WORK ITEM
Copy out every record exactly.

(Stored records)

# # # #

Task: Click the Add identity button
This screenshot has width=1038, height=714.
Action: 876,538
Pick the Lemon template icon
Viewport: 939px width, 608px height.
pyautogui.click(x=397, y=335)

# # # #

COMPLETED EXERCISE
Task: Click the Add identity button
This screenshot has width=1038, height=714.
Action: 876,538
Pick the Lemon template icon
Viewport: 939px width, 608px height.
pyautogui.click(x=397, y=335)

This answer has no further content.